◆ Exercise aim ◆
Below are entries. Copy exactly the lines running from the line that holds "Image resolution: width=1280" to the line that holds "The height and", with both ends included.

◆ Exercise material ◆
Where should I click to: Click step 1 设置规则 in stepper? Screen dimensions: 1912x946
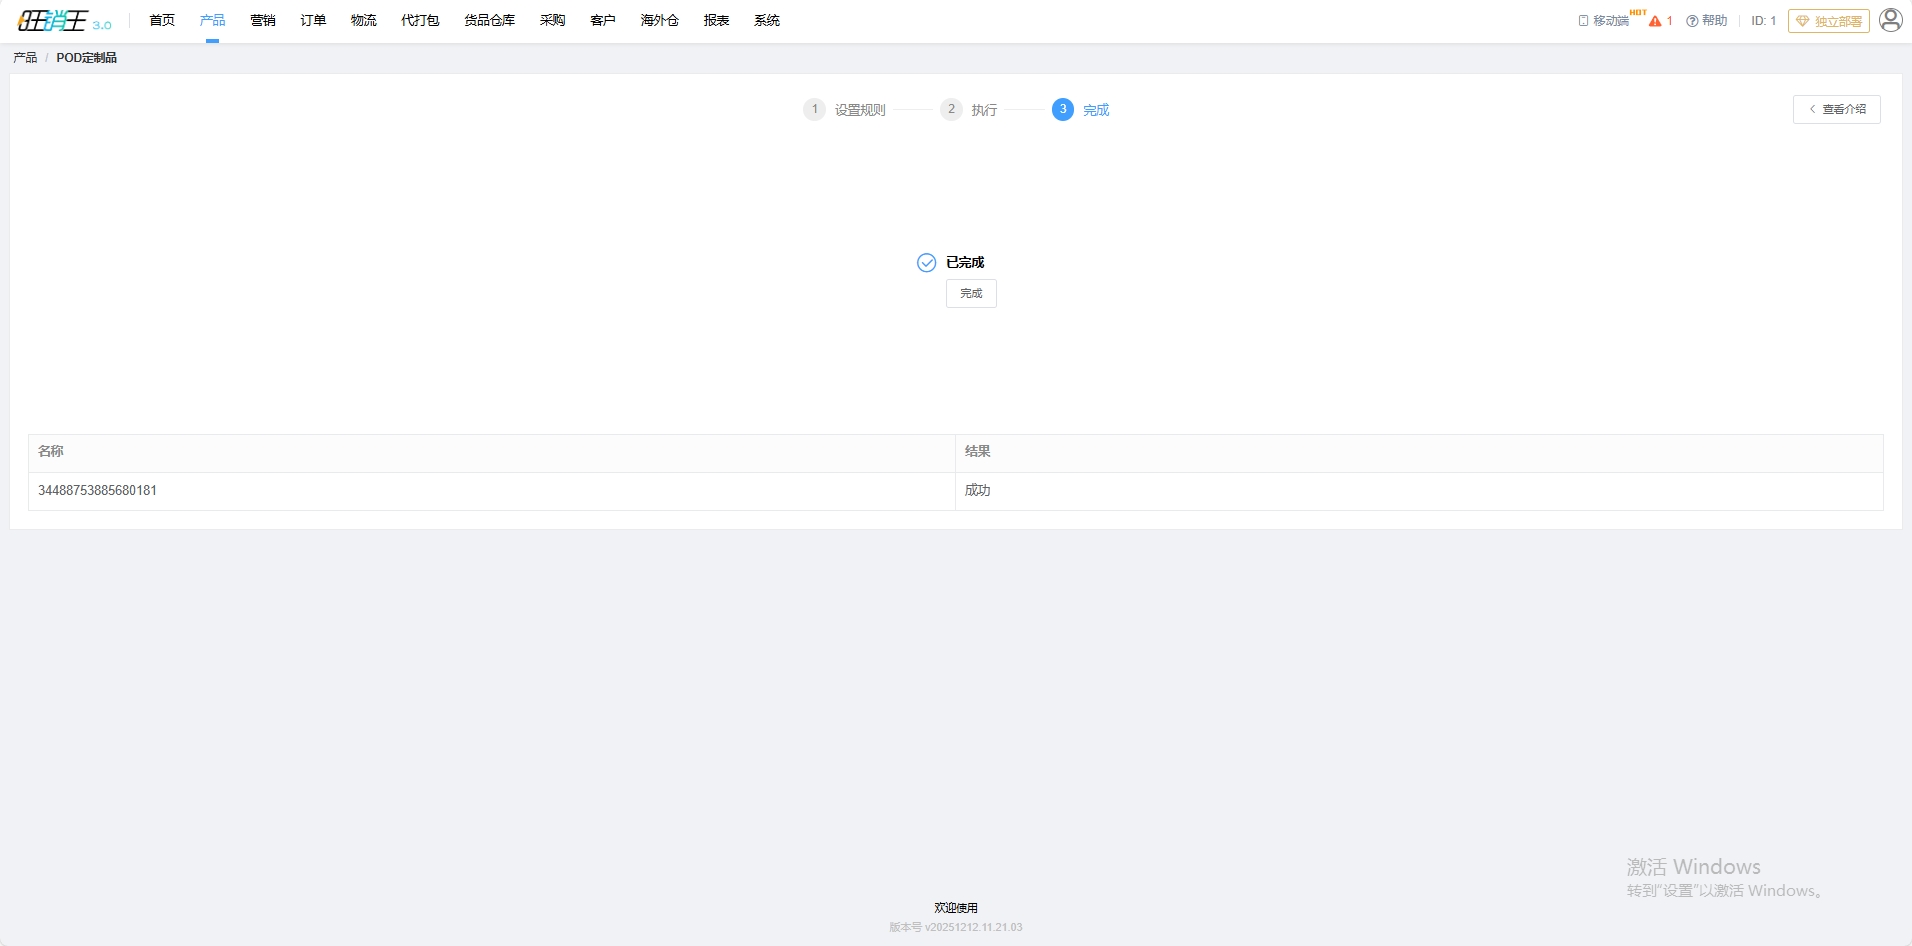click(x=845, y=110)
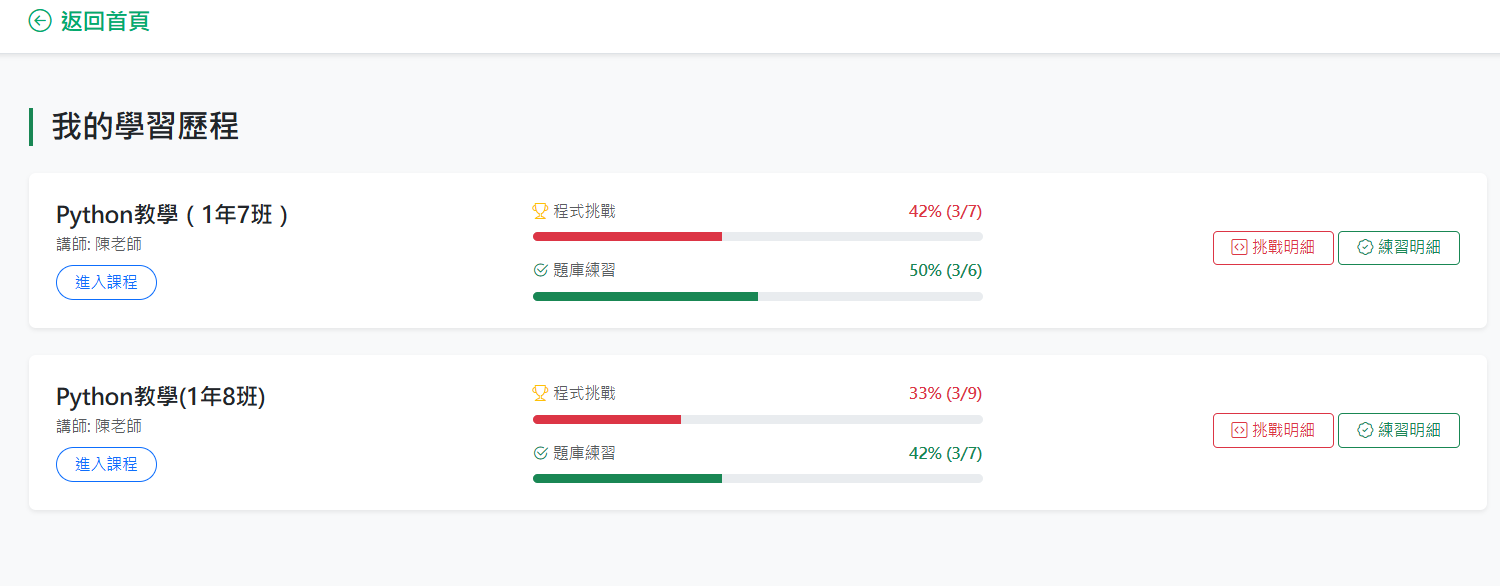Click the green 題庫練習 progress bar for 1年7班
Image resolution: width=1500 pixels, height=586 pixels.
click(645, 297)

--

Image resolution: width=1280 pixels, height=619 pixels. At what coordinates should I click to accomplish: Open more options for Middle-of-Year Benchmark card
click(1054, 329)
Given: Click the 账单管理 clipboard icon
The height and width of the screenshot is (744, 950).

◆ Solution below ◆
Image resolution: width=1280 pixels, height=619 pixels. At what coordinates should I click to accomplish: Open more options for Middle-of-Year Benchmark card
click(1054, 329)
Given: Click the 账单管理 clipboard icon
The height and width of the screenshot is (744, 950).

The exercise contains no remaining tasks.